How we can all "win" the Classes vs Shapes war from Holger Knublauch on 2015-01-27 (public-data-shapes-wg@w3.org from January 2015)

From: Holger Knublauch <holger@topquadrant.com>
Date: Tue, 27 Jan 2015 10:51:41 +1000
To: RDF Data Shapes Working Group <public-data-shapes-wg@w3.org>
Message-ID: <54C6E11D.30009@topquadrant.com>
The WG still struggles to find common ground on something that is 
entirely a war about terminology. This should be easy to fix. Let's try 
by coming back to the specific language syntax. I really don't want to 
talk about philosophical differences now.

There is a fairly obvious mapping between the proposed terms

Shape = Class := Collection of nodes with shared characteristics
ShEx people may prefer ldom:Shape, but the syntax could also use rdfs:Class

Proposals to associate nodes with a shape are either
ldom:instanceShape or rdf:type

Proposals to define reuse/inheritance of shapes are either
ldom:classShape or rdfs:subClassOf

I looked at the LDOM engine, and it could theoretically support all 
options. This would require to duplicate every piece of logic that 
currently uses rdf:type to also use ldom:instanceShape, and every piece 
of logic based on rdfs:subClassOf to also walk up the ldom:classShape 
hierarchy. Then this duplication propagates into every SPARQL query. A 
completely unnecessary nightmare only because of different wording.

It's technically 100% the same thing.

Every function or feature that takes a shape as a parameter can also 
take an rdfs:Class. Nothing is lost by using rdfs:Class directly, 
especially because it already has inheritance solved.

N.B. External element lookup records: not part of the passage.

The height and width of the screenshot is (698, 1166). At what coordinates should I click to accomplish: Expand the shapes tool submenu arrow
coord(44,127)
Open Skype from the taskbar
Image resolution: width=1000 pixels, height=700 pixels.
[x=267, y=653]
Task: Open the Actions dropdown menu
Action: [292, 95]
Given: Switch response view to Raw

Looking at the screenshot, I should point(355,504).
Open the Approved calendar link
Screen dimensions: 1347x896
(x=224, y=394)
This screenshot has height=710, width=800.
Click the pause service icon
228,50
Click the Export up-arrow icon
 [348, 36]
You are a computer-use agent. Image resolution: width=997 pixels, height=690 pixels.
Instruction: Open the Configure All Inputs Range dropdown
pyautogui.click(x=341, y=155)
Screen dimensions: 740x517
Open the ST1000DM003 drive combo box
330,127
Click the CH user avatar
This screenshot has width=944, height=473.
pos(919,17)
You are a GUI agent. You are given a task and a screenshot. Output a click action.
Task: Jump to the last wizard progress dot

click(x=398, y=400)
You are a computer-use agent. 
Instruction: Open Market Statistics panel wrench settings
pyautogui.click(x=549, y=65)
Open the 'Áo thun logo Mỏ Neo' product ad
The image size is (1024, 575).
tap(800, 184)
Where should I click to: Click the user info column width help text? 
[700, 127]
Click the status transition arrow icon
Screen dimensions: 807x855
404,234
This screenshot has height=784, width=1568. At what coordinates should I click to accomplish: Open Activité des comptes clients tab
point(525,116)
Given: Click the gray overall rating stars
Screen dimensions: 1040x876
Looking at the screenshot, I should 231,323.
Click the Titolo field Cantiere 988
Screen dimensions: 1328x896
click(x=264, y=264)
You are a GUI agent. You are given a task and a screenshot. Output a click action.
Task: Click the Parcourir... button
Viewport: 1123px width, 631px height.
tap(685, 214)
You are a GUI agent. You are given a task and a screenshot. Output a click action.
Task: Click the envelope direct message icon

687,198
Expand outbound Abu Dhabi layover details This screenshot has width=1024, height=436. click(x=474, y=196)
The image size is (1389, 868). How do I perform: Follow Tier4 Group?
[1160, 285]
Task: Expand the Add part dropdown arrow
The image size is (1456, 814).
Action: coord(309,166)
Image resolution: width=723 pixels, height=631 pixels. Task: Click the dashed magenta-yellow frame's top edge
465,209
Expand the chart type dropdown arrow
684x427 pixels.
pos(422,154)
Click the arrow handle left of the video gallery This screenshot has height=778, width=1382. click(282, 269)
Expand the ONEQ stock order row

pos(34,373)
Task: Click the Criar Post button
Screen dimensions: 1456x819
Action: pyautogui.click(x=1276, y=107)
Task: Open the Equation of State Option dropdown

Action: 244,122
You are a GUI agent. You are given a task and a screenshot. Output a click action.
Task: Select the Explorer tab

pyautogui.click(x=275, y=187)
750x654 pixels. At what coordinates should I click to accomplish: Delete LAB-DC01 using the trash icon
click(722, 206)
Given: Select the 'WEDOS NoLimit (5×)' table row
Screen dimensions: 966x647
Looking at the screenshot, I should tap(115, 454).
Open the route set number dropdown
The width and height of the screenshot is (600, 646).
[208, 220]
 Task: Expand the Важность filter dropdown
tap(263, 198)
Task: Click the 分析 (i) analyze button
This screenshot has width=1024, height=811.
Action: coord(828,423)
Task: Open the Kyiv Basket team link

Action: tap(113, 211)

Given this duplication, there is a strong risk that the W3C consensus 
process forces us to create yet another bloated standard that is the 
union of many similar ideas because nobody is ready to give up their 
individual preference. But the result would be a standard that nobody 
understands and implements because it is too complicating. OTOH, the 
concepts used by LDOM (rdfs:Class, rdf:type, rdfs:subClassOf) all 
perfectly align with current practice and are easy to understand by most 
mainstream developers. We can easily attract a large crowd of JSON 
developers, among others, and increase the size of linked data community 
by several orders of magnitude. These people don't care about the 
theoretical distinction between Shapes and Classes that not even we seem 
to fully understand.

Looking at ShEx I believe one of the driving forces was the ShExC 
compact syntax, and I can certainly see that some people may find such a 
thing useful. ShExC is a language on its own. It can have many different 
engine implementation, some already exist and did not require LDOM. 
However, ShExC can also be defined as a mapping into the RDF syntax. 
ShEx already has an RDF syntax. All we need to do is make sure that it 
can also be mapped into LDOM RDF triples. We can define an LDOM profile 
[1] for ShExC that includes ldom:minCount/maxCount/valueType, 
OrConstraint etc and then publish a W3C document that formalizes the 
mapping into that profile. The ShExC developers then have their standard 
that they can continue to research on. The flexibility of the LDOM 
templating mechanism even means that they can add new language elements 
or syntax extensions without requiring changes to the core language.

The key is that ShExC is its own text syntax anyway, so who cares 
whether it gets mapped to ldom:Shape or rdfs:Class for execution? There 
is no difference for the user, only that we can keep LDOM simple.

People who write papers or books about this language can still say "To 
declare a Shape you write [ShExC snippet] or [ex:Person a rdfs:Class]". 
It's an entirely syntactic detail whether these are called Shape or Class.

The other issue brought forward by Eric is that there are many ways to 
trigger the constraint checking. LDOM suggests to use rdf:type to point 
at the shapes that a given node should be evaluated against *by 
default*. But that is easy to override. The API will have an entry point 
that checks whether a given Node fulfills a given Shape (currently 
implemented as ldom:violatesConstraints, maybe renamed to 
ldom:hasShape). Any application can call this function with their own 
protocol. It could be part of an HTTP header or whatever, or an 
application dynamically adds rdf:type triple to drive the execution 
engine. There are many ways in which this can work, and many of those 
ways are outside of the scope of this WG and better left to Linked Data 
Platform or Hydra, or even local to the ShExC specification.

Can we please work together to create the right layering of this 
technology stack so that everyone gets what they need, instead of a 
messed up hybrid solution where everything is just thrown together?

Thanks,
Holger

[1] https://w3c.github.io/data-shapes/data-shapes-primer/#profiles
Received on Tuesday, 27 January 2015 00:52:14 UTC